Excerpt to read.
Christopher Allen (born 1953) is an Australian art historian, critic, and educator.

Biography
Born in Algiers to Australian parents, Allen was educated in the United Kingdom, Vietnam, Japan, France and Australia. He graduated in 1975 from the University of New South Wales with a Bachelor of Arts in French (First Class Honours, University Medal) and won a scholarship to study for his  (Master of Arts) at the University of Aix-en-Provence and the Collège de France. Allen was the inaugural manager at the Performance Space in Redfern in 1983. In 1992 he completed his PhD at the University of Sydney.

He was art critic for The Sydney Morning Herald from 1987 until 1991 and for the Australian Financial Review from 2005 until 2008. Since 2008 he is the national art critic for The Australian.

Exercise brief. According to the Christopher Allen profile, which newspaper has he worked for as national art critic since 2008?

Data entries.
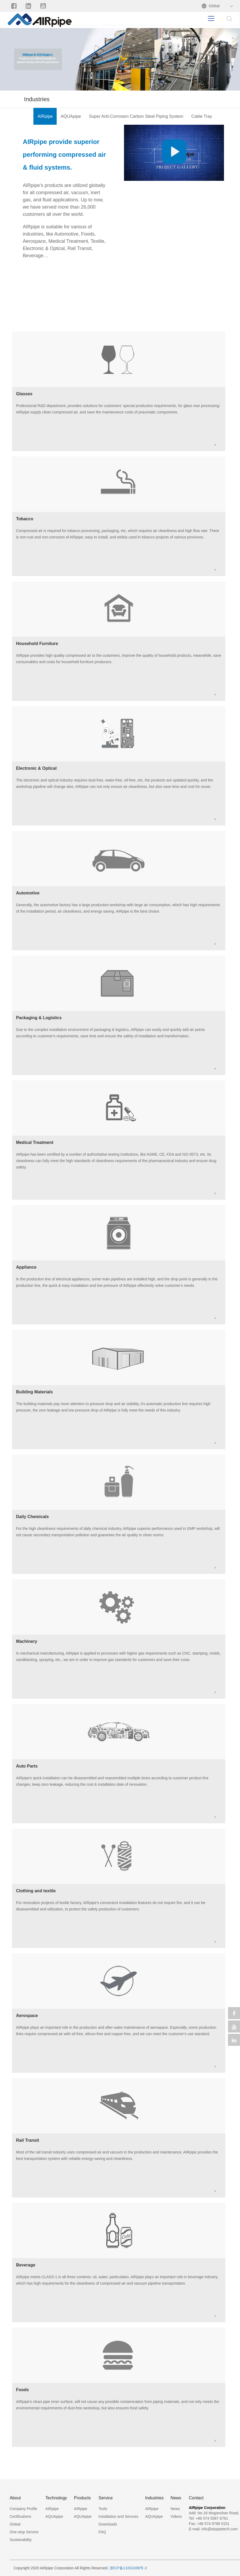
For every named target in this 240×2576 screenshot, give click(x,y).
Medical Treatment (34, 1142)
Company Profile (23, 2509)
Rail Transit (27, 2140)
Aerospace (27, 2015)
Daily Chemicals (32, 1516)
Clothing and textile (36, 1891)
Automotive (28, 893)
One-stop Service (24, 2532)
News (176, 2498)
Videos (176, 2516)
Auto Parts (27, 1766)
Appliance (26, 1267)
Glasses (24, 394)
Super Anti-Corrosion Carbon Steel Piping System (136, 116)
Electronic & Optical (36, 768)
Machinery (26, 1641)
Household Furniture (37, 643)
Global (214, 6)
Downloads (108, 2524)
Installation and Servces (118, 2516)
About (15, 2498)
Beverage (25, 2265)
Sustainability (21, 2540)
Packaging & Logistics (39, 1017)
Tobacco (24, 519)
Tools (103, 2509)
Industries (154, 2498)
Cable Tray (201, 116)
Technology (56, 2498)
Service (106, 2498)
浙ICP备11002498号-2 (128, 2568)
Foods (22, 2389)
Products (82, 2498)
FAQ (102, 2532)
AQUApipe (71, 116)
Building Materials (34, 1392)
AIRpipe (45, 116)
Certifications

Answer to the exercise. The Australian